Cette nouvelle mort suspecte de militaire s’ajoute à celle du général Sadiba Koulibaly, ancien chef d’état-major des forces armées de 2021 à 2023. Condamné le 15 juin à cinq ans de prison pour « désertion et détention illégale d’armes » par le tribunal militaire de Conakry, il est mort en détention une semaine plus tard.
« Après la mort du général Koulibaly, Moussa Dadis Camara et Claude Pivi ont été lourdement condamnés lors du procès du massacre. Aujourd’hui, Célestin Bilivogui est retrouvé mort. Tous étaient des Forestiers [originaires du sud-est de la Guinée] et tous étaient très respectés dans leurs rangs. Peut-être que des éléments mécontents du sort qui leur a été réservé ont voulu manifester leur colère », suppose un ancien officier guinéen.
Depuis plusieurs mois, le régime de Mamadi Doumbouya est en proie à des tensions internes au sein de l’armée.
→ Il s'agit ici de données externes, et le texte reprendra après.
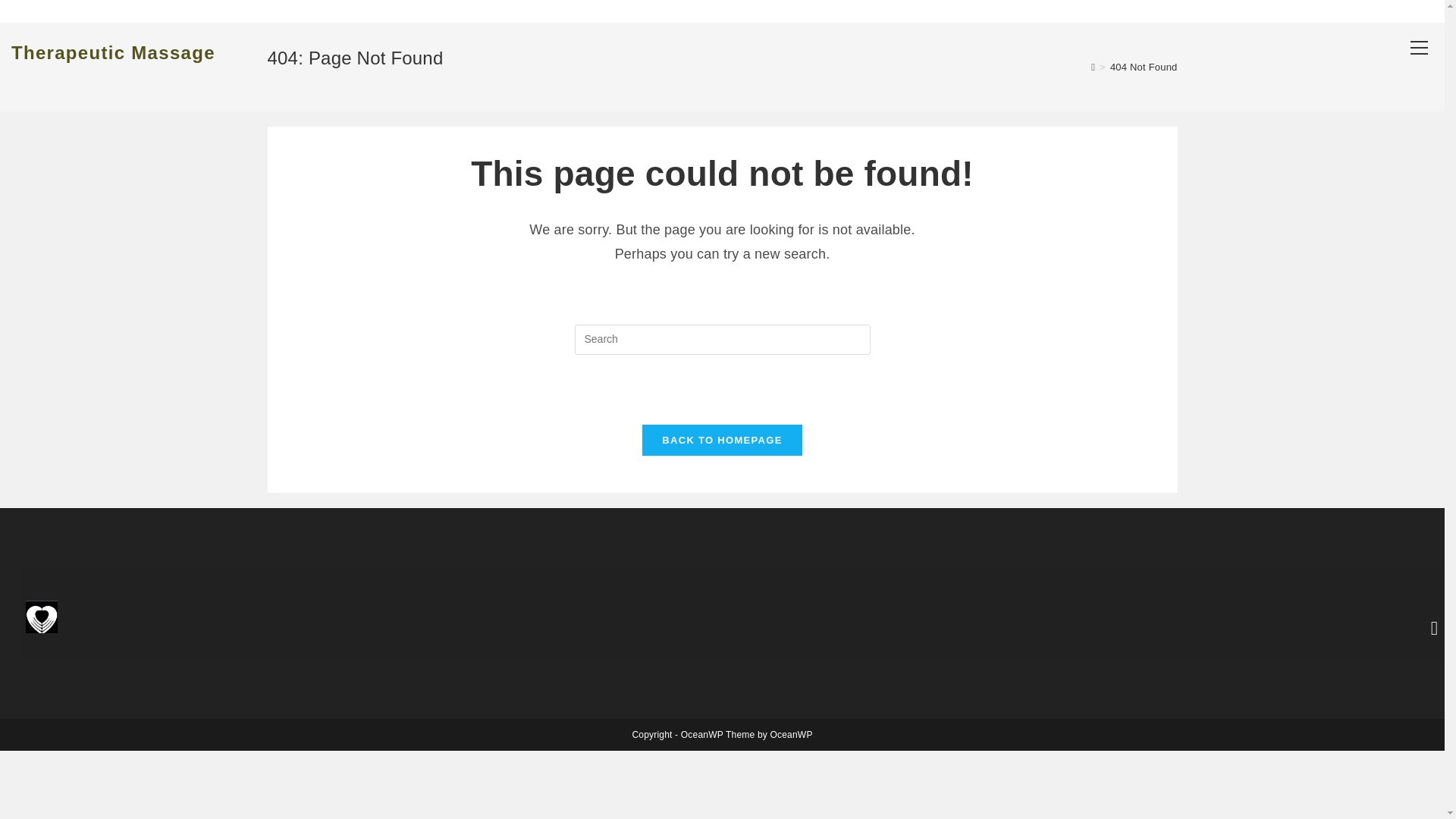
404 Not Found (1143, 66)
Therapeutic Massage (113, 52)
BACK TO HOMEPAGE (722, 440)
Given the description of an element on the screen output the (x, y) to click on. 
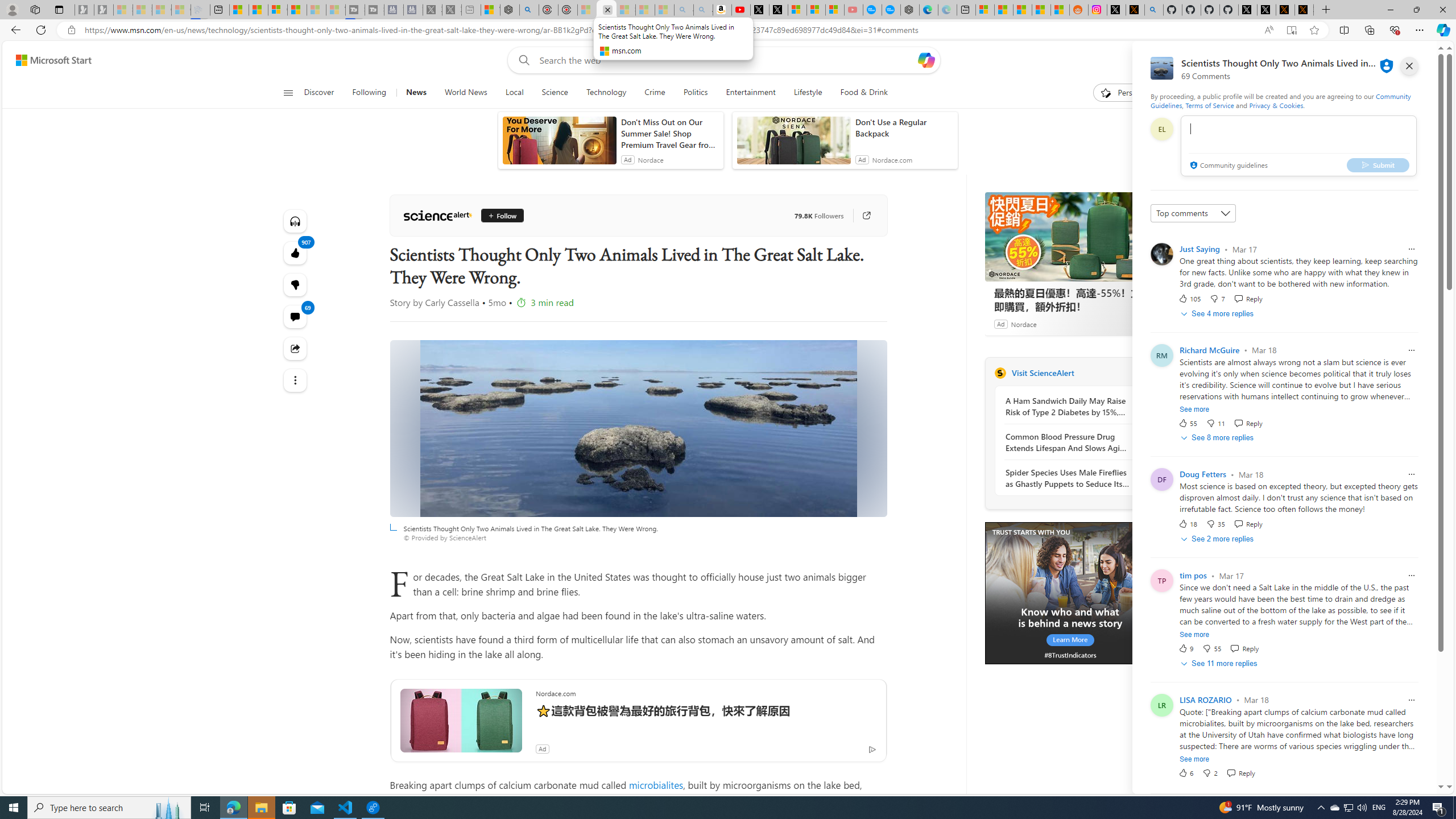
Community Guidelines (1280, 100)
Just Saying (1199, 248)
Personalize (1128, 92)
Share this story (295, 348)
Privacy & Cookies (1276, 104)
Listen to this article (295, 220)
Entertainment (750, 92)
Crime (655, 92)
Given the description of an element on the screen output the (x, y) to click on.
En janvier, la présidence avait annoncé avoir déjoué une tentative de « coup d’Etat ». Les auteurs présumés, présentés dans une vidéo de la présidence, avaient reconnu leur culpabilité puis obtenu la grâce présidentielle sans avoir été jugés. Parmi eux figurait le capitaine Abdoulaye 2 Cissé, membre du Bataillon autonome des troupes aéroportées, l’ancienne garde présidentielle sous Lansana Conté (1984-2008).
A la tête de la junte depuis trois ans, le général Doumbouya, ex-légionnaire français, laisse planer le doute sur une éventuelle candidature à la présidentielle, dont la date se fait attendre depuis plusieurs mois. En promulguant la charte de la transition, dont la fin est prévue le 31 décembre, il s’était pourtant engagé à ne pas se présenter.
La perspective de sa candidature suscite des critiques de l’opposition dans un contexte de répression croissante des voix discordantes. Le 9 juillet, Mamadou Billo Bah et Oumar Sylla, deux figures du Front national pour la défense de la Constitution (FNDC), un mouvement de la société civile critique de la junte, ont été enlevés. Ils sont depuis portés disparus.